Une vue de Crosby-on-Eden © DR

Alice va accueillir, entre autres, Natasha Ancel, seize ans, fille de Lydia et Szymon, sœur d’Amelia, mais désormais seule au monde. Quand les portes d’Auschwitz se sont ouvertes, quand Natasha, comme tous les autres, a pu sortir enfin, on lui a dit qu’elle allait pouvoir rentrer chez elle. Seulement, le problème, c’est qu’elle n’avait « Pas de chez elle, pas de famille, et aucune idée de l’endroit où s’était trouvée sa maison, ni de l’endroit où elle pourrait se trouver un jour ».

Natasha est devenue « Tasha », comme si sa mère lui étant enlevée, elle avait, en même temps, perdu une partie de son prénom, une partie d’elle-même. Elle est accueillie à Windermere, elle et son compagnon d’infortune Georg Lieberman.

Telle est la trame générale du roman, tels sont les personnages principaux qui nous sont présentés, mais, tout au long, et en se basant sur des recherches historiques très précises, Anna Stuart nous raconte la détresse profonde des soignants de Windermere.

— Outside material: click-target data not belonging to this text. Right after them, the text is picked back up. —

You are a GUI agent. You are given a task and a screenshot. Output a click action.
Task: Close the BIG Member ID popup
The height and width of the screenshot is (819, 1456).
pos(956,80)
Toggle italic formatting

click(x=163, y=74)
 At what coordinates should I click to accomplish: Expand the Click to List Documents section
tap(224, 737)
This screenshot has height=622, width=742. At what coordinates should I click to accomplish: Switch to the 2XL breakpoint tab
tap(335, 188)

A l’heure où les théories psychanalytiques modernes viennent affirmer que les premières années de vie d’un être humain sont fondamentales sur la formation de son caractère, nul ne sait comment réagir, de façon appropriée, devant ces enfants dont certains n’ont même plus la notion de ce qu’est un père ou une mère.

© City

Les soignants et le personnel d’accueil sont désemparés : toutes leurs actions sont susceptibles d’être mal interprétées par les enfants traumatisés. Nul ne sait comment procéder pour réaccoutumer les enfants à un mode de vie équilibré.

Ils se rendent compte que les bâtiments d’accueil sont un peu trop semblables à ceux des camps, que les procédures d’arrivée à Windermere ressemblent à celles de l’arrivée à Auschwitz. Ils constatent que les enfants demeurent apathiques ou déchainés, distraits ou bruyants, qu’ils n’acceptent ni les ordres, ni le fait d’être en rang, ni les consignes.

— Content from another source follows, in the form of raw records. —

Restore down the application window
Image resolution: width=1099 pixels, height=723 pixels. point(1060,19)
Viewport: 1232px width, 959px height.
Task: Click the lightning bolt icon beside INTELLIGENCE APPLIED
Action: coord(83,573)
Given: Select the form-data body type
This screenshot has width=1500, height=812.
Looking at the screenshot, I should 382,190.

Quand les enfants jouent, ils reproduisent ce qu’ils ont vu ou subi : les gardiens et les prisonniers, les premiers harcelant les seconds et les menaçant de les pendre. Les petites italiennes, Mirella et Fiorina « s’amusent » à faire tenir des briques à bout de bras aux petites Judith et Suzi jusqu’à ce que leurs bras vacillent. Beaucoup d’enfants refusent de porter des vêtements de récupération parce que, pour un fils ou fille de tailleur, « les vêtements d’un homme le représentent aux yeux du monde ». Une petite fille ne sait pas ce qu’est une pomme, n’en a jamais vu de sa courte vie, et hésite à croquer dans celle qui lui est offerte, telle une Ève moderne qui, loin de pécher, ne comprendrait même pas que le Paradis put exister. Une autre petite fille se lève toutes les nuits pour aller se doucher parce que ses trois sœurs sont mortes du typhus.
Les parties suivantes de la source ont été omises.